Во-первых, это австро-венгерская армия, военные власти и полевая жандармерия, действовавшие в прифронтовой полосе и применявшие, преимущественно, внесудебные расправы по подозрению в нелояльности и по обвинению в шпионаже. В данном случае речь может идти о нарушении международных конвенций, определяющих законы ведения войны, то есть о военных преступлениях.

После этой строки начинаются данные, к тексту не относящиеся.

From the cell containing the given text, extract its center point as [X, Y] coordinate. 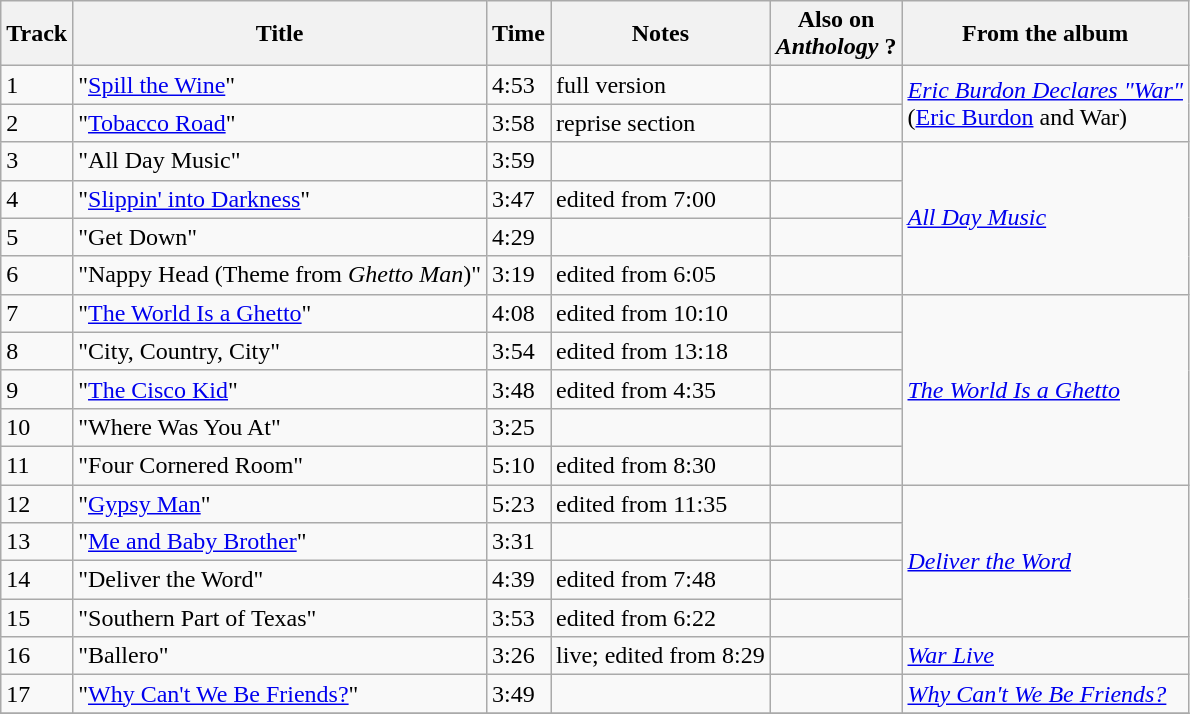
reprise section [661, 123]
1 [37, 85]
3:58 [519, 123]
edited from 4:35 [661, 389]
"The Cisco Kid" [280, 389]
All Day Music [1046, 218]
live; edited from 8:29 [661, 656]
Title [280, 34]
"Where Was You At" [280, 427]
4:08 [519, 313]
edited from 13:18 [661, 351]
4:53 [519, 85]
From the album [1046, 34]
10 [37, 427]
8 [37, 351]
"Why Can't We Be Friends?" [280, 694]
"The World Is a Ghetto" [280, 313]
3 [37, 161]
4:39 [519, 580]
edited from 7:48 [661, 580]
4:29 [519, 237]
12 [37, 503]
"Gypsy Man" [280, 503]
3:19 [519, 275]
edited from 11:35 [661, 503]
Eric Burdon Declares "War"(Eric Burdon and War) [1046, 104]
Track [37, 34]
edited from 7:00 [661, 199]
"Me and Baby Brother" [280, 542]
3:25 [519, 427]
5:23 [519, 503]
5:10 [519, 465]
7 [37, 313]
"Get Down" [280, 237]
3:26 [519, 656]
Time [519, 34]
Also onAnthology ? [836, 34]
The World Is a Ghetto [1046, 389]
14 [37, 580]
3:53 [519, 618]
Why Can't We Be Friends? [1046, 694]
"Slippin' into Darkness" [280, 199]
13 [37, 542]
3:48 [519, 389]
3:47 [519, 199]
2 [37, 123]
"City, Country, City" [280, 351]
"Spill the Wine" [280, 85]
edited from 10:10 [661, 313]
3:54 [519, 351]
Notes [661, 34]
full version [661, 85]
"Southern Part of Texas" [280, 618]
War Live [1046, 656]
"Tobacco Road" [280, 123]
Deliver the Word [1046, 560]
edited from 8:30 [661, 465]
"Nappy Head (Theme from Ghetto Man)" [280, 275]
15 [37, 618]
"Ballero" [280, 656]
edited from 6:05 [661, 275]
4 [37, 199]
3:49 [519, 694]
11 [37, 465]
3:31 [519, 542]
17 [37, 694]
"Four Cornered Room" [280, 465]
5 [37, 237]
16 [37, 656]
6 [37, 275]
"Deliver the Word" [280, 580]
"All Day Music" [280, 161]
3:59 [519, 161]
9 [37, 389]
edited from 6:22 [661, 618]
Detect which cell encompasses the target text, then output its (x, y) center coordinate. 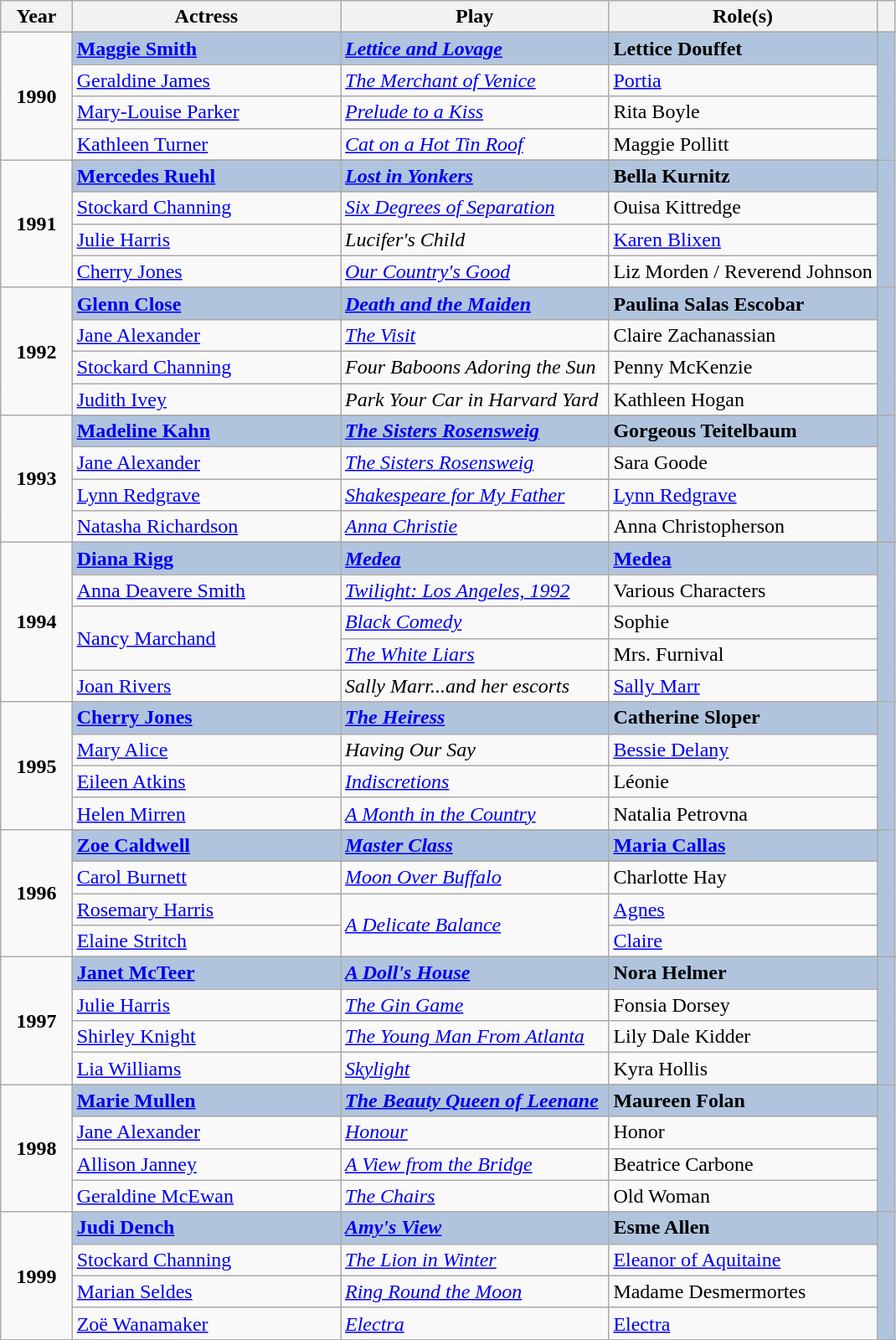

Справедливости ради следует сказать, что, в прифронтовой полосе практически всех воевавших тогда государств, шпиономания была бичом, а военно-полевая юстиция не затрудняла себя сбором доказательств, считая подозрение достаточным основанием для самых суровых репрессий. Однако везде, кроме Галиции, случайные жертвы военно-шпионского безумия измерялись единицами, нигде репрессии не принимали массовый характер, не одобрялись (пусть молчаливо) высшими органами государственного управления и не носили четко выраженный этнический характер.
Для примера, даже сталинские выселения целых народов по аналогичному предъявленному галицким русинам обвинению в пособничестве врагу, в последние годы и после Великой Отечественной войны обошлись в десятки раз меньшим количеством доказанных жертв[122]
, чем австрийский геноцид галицких русинов. Ну, а акция «Висла», о которой мы уже упоминали, вообще была образцом гуманизма в сравнении с австрийским «цивилизаторством» на галицких землях.Во-вторых, это австро-венгерская администрация и судебные органы, применявшие формализованные репрессии в рамках легальной юридической процедуры, однако без соблюдения необходимых прав обвиняемого, а также без сбора минимально необходимой доказательной базы. Фактически речь шла о той же внесудебной расправе, но облеченной в формально легальную форму. Здесь можно вести речь о преступлениях против человечности и о выходе государства за пределы своих полномочий, в том числе и с точки зрения необходимости обеспечения государственной безопасности в военное время. Ускоренная судебная процедура, вызванная военной необходимостью, не может означать полное отсутствие любой процедуры, а тем более пародию на процедуру.
В частности, по действовавшим тогда международно-правовым нормам, регулирующим правила военных действий, шпионом (а именно обвинение в шпионаже было наиболее часто предъявляемым), подлежащим смертной казни, являлся иностранный подданный, предпринимающий или организовывавший враждебные действия (от сбора секретной информации до диверсий) в тылу враждебного государства и не одетый в военную форму своей страны. То есть с точки зрения закона даже те русины, которые действительно сотрудничали с русской армией, не могли быть обвинены в шпионаже, поскольку они являлись австрийскими подданными, к тому же гражданскими лицами. Следовательно, за исключением особых случаев (например, вооруженное противодействие австрийским властям), к ним не могла быть применена смертная казнь (только заключение в крепость). К ним так же, как к гражданским лицам, не могла применяться ускоренная процедура военно-полевого правосудия. Ну и, наконец, вообще ни к кому не могли быть применены внесудебные репрессии, в том числе казни, без приговора хоть какого-нибудь, даже формального, суда.
В-третьих, к исполнителям геноцида необходимо отнести активистов русинского украинофильского, лояльного по отношению к Вене, движения, которые в отдельных случаях принимали участие в расправах непосредственно (например, в селе Молотково, в городке Надворное)[123]
, но чаще способствовали нагнетанию психоза и подозрительности своими доносами.Здесь ситуация представляется значительно более сложной, поскольку с точки зрения русинов-русофилов, русины-украинофилы предали интересы своего народа. В свою очередь, с точки зрения русинов-украинофилов, русины-русофилы предали интересы своего государства. Каждая сторона опиралась на свои аргументы, продиктованные собственной логикой. Для каждой стороны были абсолютно неприемлемы аргументы оппонентов. Поэтому в данном случае мы имеем право говорить о гражданской войне, шедшей в рамках и под прикрытием международного конфликта. Однако в любом случае никакая гражданская война не может оправдать методы геноцида и этнических чисток, примененные к русофильскому русинскому населению Галиции.